What is asked —
Count the lines in the entries below that contain the word "next". Reply with only the number.
— START —
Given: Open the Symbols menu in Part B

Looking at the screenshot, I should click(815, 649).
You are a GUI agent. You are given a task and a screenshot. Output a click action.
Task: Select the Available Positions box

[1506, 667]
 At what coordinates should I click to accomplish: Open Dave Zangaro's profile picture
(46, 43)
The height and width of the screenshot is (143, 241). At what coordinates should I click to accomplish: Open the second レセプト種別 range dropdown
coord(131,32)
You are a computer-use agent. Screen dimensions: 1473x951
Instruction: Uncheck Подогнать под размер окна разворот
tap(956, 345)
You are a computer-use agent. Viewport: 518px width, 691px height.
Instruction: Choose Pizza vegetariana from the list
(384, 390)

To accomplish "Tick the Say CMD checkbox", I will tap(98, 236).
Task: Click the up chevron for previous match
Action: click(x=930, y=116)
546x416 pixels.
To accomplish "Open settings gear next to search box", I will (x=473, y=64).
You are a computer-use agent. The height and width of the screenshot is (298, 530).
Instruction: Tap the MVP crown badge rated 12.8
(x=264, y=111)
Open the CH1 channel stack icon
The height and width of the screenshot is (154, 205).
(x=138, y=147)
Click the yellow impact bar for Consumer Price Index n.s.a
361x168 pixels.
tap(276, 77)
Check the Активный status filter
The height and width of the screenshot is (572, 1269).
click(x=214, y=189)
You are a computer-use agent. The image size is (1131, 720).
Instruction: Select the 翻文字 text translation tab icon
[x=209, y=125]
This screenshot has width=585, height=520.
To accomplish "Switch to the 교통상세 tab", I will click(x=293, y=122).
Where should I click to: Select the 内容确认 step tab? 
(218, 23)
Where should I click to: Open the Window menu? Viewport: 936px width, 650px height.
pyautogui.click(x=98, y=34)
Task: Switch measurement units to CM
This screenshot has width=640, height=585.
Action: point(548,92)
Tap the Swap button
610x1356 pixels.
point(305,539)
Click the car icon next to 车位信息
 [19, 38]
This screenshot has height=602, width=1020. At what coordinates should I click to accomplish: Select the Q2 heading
— END —
Correct response —
2